Granted there is a dark side to the glamour world. In so many years of my career I have witnessed many moments where I’m left open-mouthed by the savagery of what I witness. But there is another side to show business too, the better side that only an insider can know. Cinema is perhaps the most sensitive medium where multiple talents come together. There is creativity and compassion, warmth and wisdom that an outsider will never know. Inaccessibility prevents identification.
Insecurity is an overwhelming emotion in any creative profession and in the film industry even more so. Film stars are peddlers of emotion. There are more emotional wrecks in the film world than in any other place.

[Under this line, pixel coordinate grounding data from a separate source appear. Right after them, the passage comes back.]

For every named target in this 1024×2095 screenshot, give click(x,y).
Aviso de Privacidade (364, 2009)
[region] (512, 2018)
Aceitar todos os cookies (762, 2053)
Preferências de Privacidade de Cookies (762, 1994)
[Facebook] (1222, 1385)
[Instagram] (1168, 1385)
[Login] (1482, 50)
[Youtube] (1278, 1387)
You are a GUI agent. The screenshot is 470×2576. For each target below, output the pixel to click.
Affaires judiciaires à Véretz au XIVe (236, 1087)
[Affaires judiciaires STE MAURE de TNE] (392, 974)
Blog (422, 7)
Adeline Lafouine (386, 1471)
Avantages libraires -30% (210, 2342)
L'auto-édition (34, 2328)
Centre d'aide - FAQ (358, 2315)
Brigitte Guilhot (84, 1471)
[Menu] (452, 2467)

Every thing comes in excess here. There is shame and scandal, exhibitionism and eccentricity but there is also diversity and energy, a fatal attraction about the world of cinema that is obsessive.
Once you’ve been a part of it you feel incomplete without it.
Among the many reasons I continue to write books on show business is to present that other side of stardom. The side I have known and grown to love. The experiences have been an integral part of my growing up… It is watching their pain and passion that I have learnt many lessons of life. I have probed into the complex world of these beautiful people, exposed their insecurities and analyzed their contradictions.
When I wrote my first book Salaam Bollywood I worried endlessly if I had crossed the boundary line, revealed too much because I knew so much more. I was conscious of coming on strong on friends in my quest of being objective. There was a conflict between the journalist and the individual and I’m proud I didn’t let down either.
Today, when someone asks me the question, ‘How does it feel to be a film journalist’ I look at the person asking. I wonder if it is worth reacting… Strongly..? I’m not sure.